An education is much more than a requirement for children in New York. It is designed to be a safe place where kids cannot only learn about science and math, but about themselves as well. They need to feel free to make mistakes. Of course, keeping a close eye on hundreds of kids with a small number of teachers is not a small task.

It is critical for school administrators to work consistently toward meeting academic standards while simultaneously ensuring students are reaching social development milestones in that safe environment.
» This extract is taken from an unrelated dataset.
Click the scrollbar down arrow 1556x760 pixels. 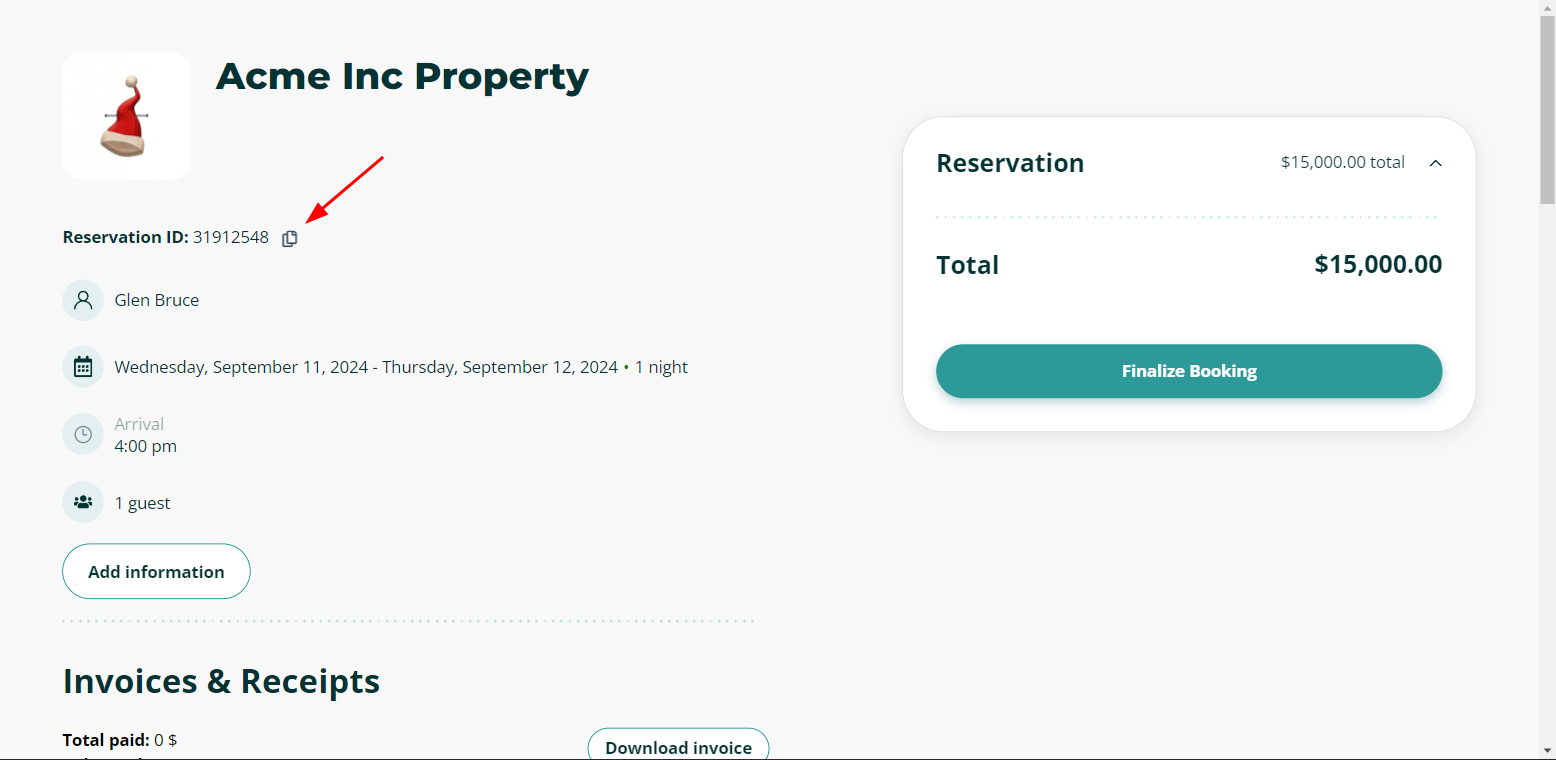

Misconduct on a student’s behalf may occur, causing districts to intervene with investigations that could ultimately result in punishments. School officials must take into account the student’s rights regarding search and seizure during the investigation of such misconduct. What are those rights?

Rights of the student

Student’s rights are more limited on school grounds then they are on a public street:

  • Backpacks, book bags, purses, etc.: students have the right to keep these items private, and these bags may not be searched by school administration without reasonable suspicion.
  • Body searches: in some states, it’s a violation of the law to conduct a “no clothes” search. In other states, it’s considered highly invasive for strip searches to occur. However, pat down searches is not a violation of a student’s rights.
  • Canine Searches: because it’s non-intrusive and doesn’t violate privacy, the use of drug sniffing dogs are not considered a violation of a student’s rights.
  • Contraband: the student has no rights regarding contraband in plain view. If at any time, these items are in sight, they can be seized without a warrant, probable cause, or reasonable suspicion.
  • Lockers: most courts do not consider locker searches as a violation of student rights despite this area having expectations of privacy.
  • Drug testing: it is generally not regarded as a breach of a student’s rights for the school administration to perform random drug testing of athletes.

Checks and balances

Contrary to what students believe, they do not relinquish their Constitutional rights when entering school grounds. On the contrary, school administrators must pay particular attention to the students’ 4th and 5th amendment rights before any investigation can occur.

While a student may believe administration’s ultimate goal is to search their possessions to turn up evidence for a criminal prosecution, this is not necessarily the case. In reality, schools attempt to prevent violence and drug abuse from taking place on their grounds. If the administration doesn’t have reasonable suspicion of wrongdoing, they can’t conduct searches.

There is a balancing act that occurs, though, whereby schools use searches as a means of keeping control of the educational environment. It’s difficult for schools to meet standards, as well as ensure students are socially developing if they suspect wrongdoing is occurring and take no action. Therefore, it’s critical that they handle each situation individually to ensure the student’s rights are maintained.

When an investigation results in criminal charges, students have the same right to an attorney that adults have. It is prudent for any student in any criminal situation to consult with an attorney about their situation.